In Java 8, why were Arrays not given the forEach method of Iterable?
I must be missing something here.
In Java 5, the "for-each loop" statement (also called the enhanced for loop) was introduced. It appears that it was introduced mainly to iterate through Collections. Any collection (or container) class that implements the Iterable
interface is eligible for iteration using the "for-each loop". Perhaps for historic reasons, the Java arrays did not implement the Iterable
interface. But since arrays were/are ubiquitous, javac
would accept the use of for-each loop on arrays (generating bytecode equivalent to a traditional for loop).
In Java 8, the forEach
method was added to the Iterable
interface as a default method. This made passing lambda expressions to collections (while iterating) possible (e.g. list.forEach(System.out::println)
). But again, arrays don't enjoy this treatment. (I understand that there are workarounds).
Are there technical reasons why javac
couldn't be enhanced to accept arrays in forEach
, just like it accepts them in the enhanced for loop? It appears that code generation would be possible without requiring that arrays implement Iterable
. Am I being naive?
This is especially important for a newcomer to the language who rather naturally uses arrays because of their syntactical ease. It's hardly natural to switch to Lists and use Arrays.asList(1, 2, 3)
.
There are a bunch of special cases in the Java language and in the JVM for arrays. Arrays have an API, but it's barely visible. It is as if arrays are declared to have:
implements Cloneable, Serializable
public final int length
-
public T[] clone()
whereT
is the array's component type
However, these declarations aren't visible in any source code anywhere. See JLS 4.10.3 and JLS 10.7 for explanations. Cloneable
and Serializable
are visible via reflection, and are returned by a call to
Object[].class.getInterfaces()
Perhaps surprisingly, the length
field and the clone()
method aren't visible reflectively. The length
field isn't a field at all; using it turns into a special arraylength
bytecode. A call to clone()
results in an actual virtual method call, but if the receiver is an array type, this is handled specially by the JVM.

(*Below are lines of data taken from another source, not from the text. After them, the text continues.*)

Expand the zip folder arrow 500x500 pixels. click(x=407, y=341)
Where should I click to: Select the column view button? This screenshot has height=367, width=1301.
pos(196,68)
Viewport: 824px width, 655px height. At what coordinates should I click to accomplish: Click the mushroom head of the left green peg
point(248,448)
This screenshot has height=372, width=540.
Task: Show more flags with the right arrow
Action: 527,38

Notably, though, array classes do not implement the Iterable
interface.
When the enhanced-for loop ("for-each") was added in Java SE 5, it supported two different cases for the right-hand-side expression: an Iterable
or an array type (JLS 14.14.2). The reason is that Iterable
instances and arrays are handled completely differently by the enhanced-for statement. That section of the JLS gives the full treatment, but put more simply, the situation is as follows.

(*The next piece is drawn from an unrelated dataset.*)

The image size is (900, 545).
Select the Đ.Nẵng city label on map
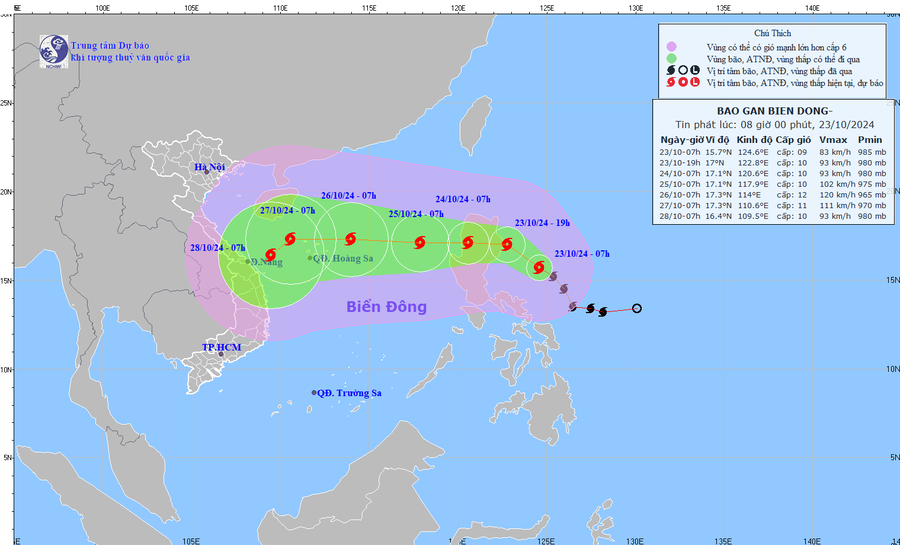(265, 262)
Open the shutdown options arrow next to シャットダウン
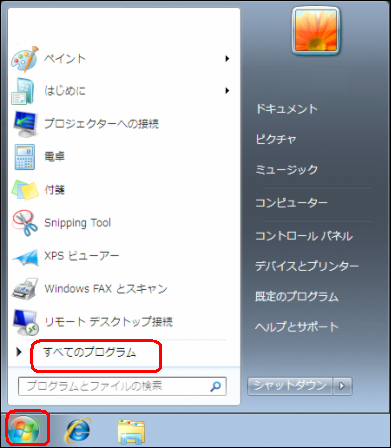 [x=342, y=386]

For an Iterable<T> iterable
, the code
for (T t : iterable) {
<loop body>
}
is syntactic sugar for
for (Iterator<T> iterator = iterable.iterator(); iterator.hasNext(); ) {
t = iterator.next();
<loop body>
}
For an array T[]
, the code
for (T t : array) {
<loop body>
}
is syntactic sugar for
int len = array.length;
for (int i = 0; i < len; i++) {
t = array[i];
<loop body>
}
Now, why was it done this way? It would certainly be possible for arrays to implement Iterable
, since they implement other interfaces already. It would also be possible for the compiler to synthesize an Iterator
implementation that's backed by an array. (There is precedent for this. The compiler already synthesizes the static values()
and valueOf()
methods that are automatically added to every enum
class, as described in JLS 8.9.3.)
But arrays are a very low-level construct, and accessing an array by an int
value is expected to be extremely inexpensive operation. It's quite idiomatic to run a loop index from 0
to an array's length, incrementing by one each time. The enhanced-for loop on an array does exactly that. If the enhanced-for loop over an array were implemented using the Iterable
protocol, I think most people would be unpleasantly surprised to discover that looping over an array involved an initial method call and memory allocation (creating the Iterator
), followed by two method calls per loop iteration.
So when default methods were added to Iterable
in Java 8, this didn't affect arrays at all.
As others have noted, if you have an array of int
, long
, double
, or of reference type, it's possible to turn this into a stream using one of the Arrays.stream()
calls. This provides access to map()
, filter()
, forEach()
, etc.
It would be nice, though, if the special cases in the Java language and JVM for arrays were replaced by real constructs (along with fixing a bunch of other array-related problems, such as poor handling of 2+ dimensional arrays, the 2^31 length limitation, and so forth). This is the subject of the "Arrays 2.0" investigation being led by John Rose. See John's talk at JVMLS 2012 (video, slides). The ideas relevant to this discussion include introduction of an actual interface for arrays, to allow libraries to interpose element access, to support additional operations such as slicing and copying, and so forth.
Note that all of this is investigation and future work. There is nothing from these array enhancements that is committed in the Java roadmap for any release, as of this writing (2016-02-23).
Suppose the special code will be added into java compiler to handle forEach
.
Then many similar questions could be asked.
Why we cannot write myArray.fill(0)
? Or myArray.copyOfRange(from, to)
? Or myArray.sort()
?
myArray.binarySearch()
? myArray.stream()
? Practically every static method in Arrays
interface could be converted into the corresponding method of the "array class". Why should JDK developers stop on
myArray.forEach()
? Note however that every such method must be added not only into classlib specification,
but into Java Language Specification which is far more stable and conservative. Also this would mean that not only
the implementation of such methods would become part of specification, but also classes like java.util.function.Consumer
should be explicitly mentioned in JLS (which is the argument of proposed forEach
method).
Also note that new consumers would be necessary to add to the
standard library like FloatConsumer
, ByteConsumer
, etc. for the corresponding array types.
Currently the JLS rarely refers to the types outside of java.lang
package (with some notable exceptions
like java.util.Iterator
). This implies some stability layer. The proposed change is too drastic for Java language.
Also note that currently we have one method which could be called for arrays directly (and which implementation differs
from the java.lang.Object
): it's clone()
method. It actually adds some dirty parts into javac and even JVM
as it must be handled specially everywhere. This causes bugs (e.g. method references were incorrectly handled in Java 8 JDK-8056051). Adding more similar complexity into javac may introduce
even more similar bugs.
Such feature will probably be implemented in some not so near future as a part of Arrays 2.0 initiative. The idea is to introduce some superclass for arrays which will be located in class library, so new methods could be added just by writing normal java code without tweaking javac/JVM. However, this is also very hard feature as arrays are always treated specially in Java, and, as far as I know it's unknown yet whether it will be implemented and when.